The above lyrics are from the old American folk tale and song about ability against technology. Many people have recorded the song, but my favorite version is from Harry Belafonte, recorded in 1954. You can hear it here

I am no Luddite when it comes to technology; I have been working with computers since the mid seventies and began using Photoshop during its first version. Tech has always been a part of my life and I am always looking to use it to free myself from the drudgery of menial tasks. There is a difference though, between using tech as a tool and using it in place of thinking or ability. This is the problem with all tech; people come to rely on it to give them an advantage that they don’t have the skills for otherwise, nowhere is this more apparent than the field of visual art.

Tech affects the business side of art as well as with people who couldn’t get into a gallery, now selling their work on eBay or over the net for next to nothing. In the old days these people were confined by their lack of ability to the areas they lived in.

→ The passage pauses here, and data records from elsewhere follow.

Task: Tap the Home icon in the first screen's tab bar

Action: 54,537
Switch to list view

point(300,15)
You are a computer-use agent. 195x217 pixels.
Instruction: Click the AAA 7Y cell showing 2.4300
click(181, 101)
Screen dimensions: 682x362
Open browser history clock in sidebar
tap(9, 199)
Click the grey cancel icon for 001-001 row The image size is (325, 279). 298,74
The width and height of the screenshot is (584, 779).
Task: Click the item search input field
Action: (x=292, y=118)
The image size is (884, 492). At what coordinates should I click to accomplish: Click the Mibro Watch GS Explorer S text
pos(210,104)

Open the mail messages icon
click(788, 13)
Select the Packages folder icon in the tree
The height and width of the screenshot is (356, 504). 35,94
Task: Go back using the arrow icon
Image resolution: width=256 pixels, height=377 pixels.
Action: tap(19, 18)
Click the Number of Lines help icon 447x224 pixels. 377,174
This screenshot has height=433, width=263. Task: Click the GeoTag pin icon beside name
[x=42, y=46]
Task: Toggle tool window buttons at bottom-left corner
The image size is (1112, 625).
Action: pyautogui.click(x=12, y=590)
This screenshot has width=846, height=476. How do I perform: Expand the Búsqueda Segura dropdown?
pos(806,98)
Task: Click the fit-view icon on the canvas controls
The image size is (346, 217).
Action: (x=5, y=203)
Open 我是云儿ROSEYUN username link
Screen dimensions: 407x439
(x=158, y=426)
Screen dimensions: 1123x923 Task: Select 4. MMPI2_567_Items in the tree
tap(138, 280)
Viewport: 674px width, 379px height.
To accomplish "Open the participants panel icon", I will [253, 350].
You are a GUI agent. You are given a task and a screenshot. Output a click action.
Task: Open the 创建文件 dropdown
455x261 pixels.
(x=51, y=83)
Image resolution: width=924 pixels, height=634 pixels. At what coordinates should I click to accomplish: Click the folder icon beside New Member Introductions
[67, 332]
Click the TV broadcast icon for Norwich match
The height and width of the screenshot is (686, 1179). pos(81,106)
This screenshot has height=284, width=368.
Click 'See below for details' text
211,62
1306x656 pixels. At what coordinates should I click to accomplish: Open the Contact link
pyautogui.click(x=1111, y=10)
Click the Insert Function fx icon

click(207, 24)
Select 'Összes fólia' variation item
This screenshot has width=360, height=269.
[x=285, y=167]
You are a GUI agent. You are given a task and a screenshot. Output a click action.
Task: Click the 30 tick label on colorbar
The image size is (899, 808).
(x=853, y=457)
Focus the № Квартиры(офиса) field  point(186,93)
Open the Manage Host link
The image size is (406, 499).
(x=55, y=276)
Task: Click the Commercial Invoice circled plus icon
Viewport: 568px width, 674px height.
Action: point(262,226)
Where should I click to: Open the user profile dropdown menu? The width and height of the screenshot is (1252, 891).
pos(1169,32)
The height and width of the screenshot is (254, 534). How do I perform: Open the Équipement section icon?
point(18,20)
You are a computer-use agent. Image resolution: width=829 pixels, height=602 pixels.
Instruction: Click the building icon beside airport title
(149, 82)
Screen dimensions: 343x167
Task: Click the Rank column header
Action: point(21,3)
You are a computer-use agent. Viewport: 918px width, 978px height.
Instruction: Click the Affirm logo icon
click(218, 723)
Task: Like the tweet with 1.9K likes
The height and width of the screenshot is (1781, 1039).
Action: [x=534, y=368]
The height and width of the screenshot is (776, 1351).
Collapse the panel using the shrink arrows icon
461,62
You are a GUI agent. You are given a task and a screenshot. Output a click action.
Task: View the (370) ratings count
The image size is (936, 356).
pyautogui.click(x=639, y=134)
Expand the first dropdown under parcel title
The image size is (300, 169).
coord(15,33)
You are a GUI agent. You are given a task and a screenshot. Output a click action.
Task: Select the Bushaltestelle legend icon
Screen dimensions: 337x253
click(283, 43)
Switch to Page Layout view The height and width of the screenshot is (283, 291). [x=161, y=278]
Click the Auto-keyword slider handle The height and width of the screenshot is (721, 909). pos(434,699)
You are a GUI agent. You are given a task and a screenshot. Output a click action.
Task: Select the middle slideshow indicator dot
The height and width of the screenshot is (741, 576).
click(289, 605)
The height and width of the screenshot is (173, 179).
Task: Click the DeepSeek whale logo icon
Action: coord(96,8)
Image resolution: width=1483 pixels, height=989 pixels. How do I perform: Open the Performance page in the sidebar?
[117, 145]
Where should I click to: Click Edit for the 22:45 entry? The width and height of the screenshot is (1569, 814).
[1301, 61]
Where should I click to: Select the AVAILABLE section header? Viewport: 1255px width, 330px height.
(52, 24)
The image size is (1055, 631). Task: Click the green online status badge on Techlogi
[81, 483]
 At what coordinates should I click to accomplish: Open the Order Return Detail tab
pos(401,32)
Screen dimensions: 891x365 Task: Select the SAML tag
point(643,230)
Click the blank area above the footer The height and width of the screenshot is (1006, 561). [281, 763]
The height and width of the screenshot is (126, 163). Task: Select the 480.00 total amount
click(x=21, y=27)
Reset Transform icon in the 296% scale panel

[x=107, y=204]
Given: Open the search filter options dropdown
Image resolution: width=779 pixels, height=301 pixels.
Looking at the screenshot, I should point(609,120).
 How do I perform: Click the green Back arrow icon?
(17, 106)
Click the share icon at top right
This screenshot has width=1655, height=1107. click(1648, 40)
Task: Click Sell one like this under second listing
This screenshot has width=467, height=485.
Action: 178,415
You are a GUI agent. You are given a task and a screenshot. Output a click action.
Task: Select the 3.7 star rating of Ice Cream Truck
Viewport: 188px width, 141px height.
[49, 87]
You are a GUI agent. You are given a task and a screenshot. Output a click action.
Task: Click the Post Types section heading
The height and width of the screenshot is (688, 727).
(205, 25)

Now, with tech, they can have a website and advertise for free to people around the world. What this does is it creates pressure to commoditize art; to make it a widget and mass produce it like any other thing being made in the same way… as much as possible and as cheap as possible. Tech allows you to have no committment to a craft. You can dabble and still teach high school or work at an office. Ebay is up 24 hours selling for you.

You see this with the daily painters and plein air painting. Because these paintings are made alla prima in a few hours, people sell them for next to nothing carrying on that factory worker mentality, working for an hourly wage. What people like the daily painters and most plein air painter groups don’t realize is any good artist paints every day and most good artists paint from life. The idea that somehow practicing these things is special or noteworthy, just shows you how low the bar is set these days. The daily painters are particularly laughable in boasting about creating paintings smaller than 6×8 every day. The focus is not on the paintings quality but its price.

Plein air painting is not far behind, with most painters lacking the skill to paint anything except the simplest of motifs. Plein air painting has now become what western art was in the seventies or wildlife art was in the eighties; a place where the least amount of ability allows you to participate and still call yourself an artist. People whose abilities are masked by the fact they paint outdoors and pass off their limitations as a style and a genre of painting, which it isn’t.

Social networking, another tech invention, has convinced people that what you are doing every minute of the day is important. This electronic voyeurism has artists racing to post their images on ning or facebook and then tell everyone on twitter. The side effect of these social media is that the painting itself becomes a byproduct of its promotion, it convinces people with mediocre skills that ability is unimportant; it is networking and marketing that creates your success. Fame is now more important than talent, and what tech does more than anything is it allows people to become noticed without having to earn that notoriety with ability and hard work.

8 thoughts on “Technology and the Arts

  1. I agree with what you are saying.
    There are a couple of other points I'd like
    to add.

    There are some really good artists on the daily
    painter type web sites. When these sites first started they were loaded with "little gems". At some point the creator realized they could create income by having others pay to join and exploit the audience the good artists have already created. Yet another good idea gone bad.

    My other point is that I think there should be a rule for those that teach workshops. They can't tell someone in their workshop that they are in the "A" league of artists when they are not. I know of people who have doubled the price of their paintings because someone that charged them a large amount (over $2000) to take a workshop told them their work is "very good" and they are not charging enough. That would be fine if it were true. From what I've seen, it looks like the the teacher wants the student to take
    more expensive workshops by telling them how much better they are.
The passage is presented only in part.